Derin derin iç çekiyor. 'Üzün annenizi çocuğum aynı böyle. Aman yardım da istemeyin, incileriniz dökülür. Kendi kendinizi ağırlayın.'

Annemin bilindik sitemini yapıp taze fasülyeleri öfkeli öfkeli kırmasına bakarken kahkahayla gülmek istiyorum. Ama bu onu daha da delirteceği için kendimi tutuyorum.

'Yani annecim, ben şimdi ablamın derdini sana anlatamam ki. Ona ayıp olur.' diyorum.

İşe yaramayacak. Asla kazanamayacağım bir savaştayım. Ama sonuna kadar dostlarım, azimle, yılmadan, usanmadan...

'Ben anlamıyorum çünkü değil mi Nilüfer? Ben hiç genç olmadım çünkü.'

Nilüfer. Tam adımı kullanmasıyla tehlike çanları kulağımın dibinde çalmaya başlıyor.

Annem sessizliğime aldırmadan devam ediyor.
'Emre'den ayrılınca bile bu kadar üzülmedi, çünkü Emre'ye aşık değildi. Aşk acısı bu.' Suratıma öyle bir ciddiyetle bakıyor ki en sonunda dayanamayıp kahkaha atıyorum.

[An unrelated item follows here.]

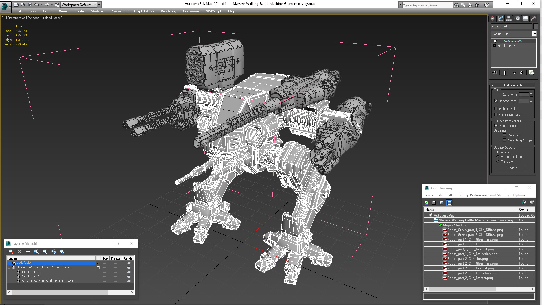Select When Rendering update option
542x305 pixels.
coord(498,157)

'Gül çocuğum, gül annene. Sende de bir şeyler var da, ona sonra geleceğiz. Ne oldu Sabah'a aldatıldı mı?' 

İçimden; yok anneciğim, aldatılan Güneş, diye geçiriyorum. Diğer kızın.

'Yok aldatılmadı. Kalbi kırıldı sadece.'

Benden bilgi alabilmenin heyecanıyla masada biraz bana doğru eğilerek bir soru daha soruyor.

'Ne yaptı çocuk, öküzlük mü yaptı?'

Yok annecim, öküzlük yapılan benim. Nil.

'Yok tam öküzlük gibi değil aslında. Sanırım bir takım yanlış anlaşılmalar-'

'Yanlış anlaşılmalar mı?' diye sözümü kesiyor canım annem. Fasülye ayıklarken kullandığı bıçağı tehlikeli bir şekilde bana doğrultuyor. 'Otuzunu geçkin eşek kadar insanlar yanlış anlaşılmaları düzeltemiyor deme bana!'

Otuzunu geçkin eşek kadar insanlar hiçbir şeyi düzeltemiyor, demek istesem de 'Bazı hataların telafisi zor tabii.' demekle yetiniyorum.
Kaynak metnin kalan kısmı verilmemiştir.